→ **ZIELE**
A. Gib den Abschnitt aus dem Text über die Band Amon Ra wieder, beginnend mit "Wir haben dann" und fortlaufend bis einschließlich "akzentfrei.". Tausche dabei "Gig" gegen "Konzert" aus.
B. Welche Personen werden im Text über die Band Amon Ra mit Namen genannt? Führe alle auf.

→ **ZU LESENDER TEXT**
────────────────

Amon Ra:
Warum in die Ferne schweifen, schau, das Glück ist doch so nah
Interview
Das jedenfalls dachte ich
mir, als ich zum erstem Mal das Debüt Precarious Balance
von Amon Ra aus Bamberg hörte, was ja praktisch vor meiner
Haustür liegt. Da ist es nur folgerichtig, daß ich die
Band etwas genauer unter die Lupe nehme.
Die Geschichte von Amon Ra
begann Ende der Achtziger, damals noch in Suhl. Gitarrist Thomas
spielte in einer auf bluesigen Hardrock und Seventies Rock
spezialisierten Band, die einen Keyboarder suchte. Dirk hatte
beruflich dort zu tun, und so lernte man sich kennen. Von
Progressive Rock war zu diesem Zeitpunkt allerdings noch nicht die
Rede. Erst später, mittlerweile in Bamberg, wurden durch
Drummer Lothar Bands wie Rush oder Dream Theater ins Gespräch
gebracht, und langsam kamen die Dinge ins Rollen.
Wir haben dann mal ein
Instrumentalstück geschrieben, und haben uns überlegt, ob
man so etwas den Leuten überhaupt anbieten kann. Wir haben das
dann bei einem Gig getestet, und die Reaktionen waren
überraschenderweise so positiv, daß wir damit
weitergemacht haben.
Was man nur begrüßen
kann. Als eines der größten Probleme stellte sich dabei
jedoch die Suche nach einem geeigneten Frontmann dar. Schließlich
wurde man in Gestalt von Scott Balaban fündig, sicher ein
Glücksfall, der Mann kann nämlich nicht nur singen,
sondern als gebürtiger Amerikaner das auch noch völlig
akzentfrei.

────────────────

→ **EXTRAHIERTE INFORMATIONEN**

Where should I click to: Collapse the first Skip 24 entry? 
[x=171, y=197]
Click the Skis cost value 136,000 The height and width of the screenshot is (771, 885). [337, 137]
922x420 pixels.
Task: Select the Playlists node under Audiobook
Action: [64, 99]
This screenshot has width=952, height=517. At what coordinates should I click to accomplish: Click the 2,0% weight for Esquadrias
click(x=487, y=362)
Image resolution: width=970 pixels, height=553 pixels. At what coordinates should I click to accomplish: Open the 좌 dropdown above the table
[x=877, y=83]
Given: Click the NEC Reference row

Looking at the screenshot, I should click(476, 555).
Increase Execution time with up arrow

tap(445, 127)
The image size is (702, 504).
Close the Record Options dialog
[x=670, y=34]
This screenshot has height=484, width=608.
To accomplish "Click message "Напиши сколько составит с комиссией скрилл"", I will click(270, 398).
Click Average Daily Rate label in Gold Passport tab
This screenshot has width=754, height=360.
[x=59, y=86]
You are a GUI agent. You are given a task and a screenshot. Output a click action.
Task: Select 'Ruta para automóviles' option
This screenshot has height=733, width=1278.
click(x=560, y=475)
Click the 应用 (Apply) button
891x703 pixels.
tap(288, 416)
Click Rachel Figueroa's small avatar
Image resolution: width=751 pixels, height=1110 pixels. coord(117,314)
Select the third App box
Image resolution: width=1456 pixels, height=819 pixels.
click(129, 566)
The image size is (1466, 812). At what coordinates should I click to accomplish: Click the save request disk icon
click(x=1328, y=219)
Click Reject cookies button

────────────────

→ **ERWARTETE ERGEBNISSE**
A.
Wir haben dann mal ein
Instrumentalstück geschrieben, und haben uns überlegt, ob
man so etwas den Leuten überhaupt anbieten kann. Wir haben das
dann bei einem Konzert getestet, und die Reaktionen waren
überraschenderweise so positiv, daß wir damit
weitergemacht haben.
Was man nur begrüßen
kann. Als eines der größten Probleme stellte sich dabei
jedoch die Suche nach einem geeigneten Frontmann dar. Schließlich
wurde man in Gestalt von Scott Balaban fündig, sicher ein
Glücksfall, der Mann kann nämlich nicht nur singen,
sondern als gebürtiger Amerikaner das auch noch völlig
akzentfrei.

B. Thomas, Dirk, Lothar, Scott Balaban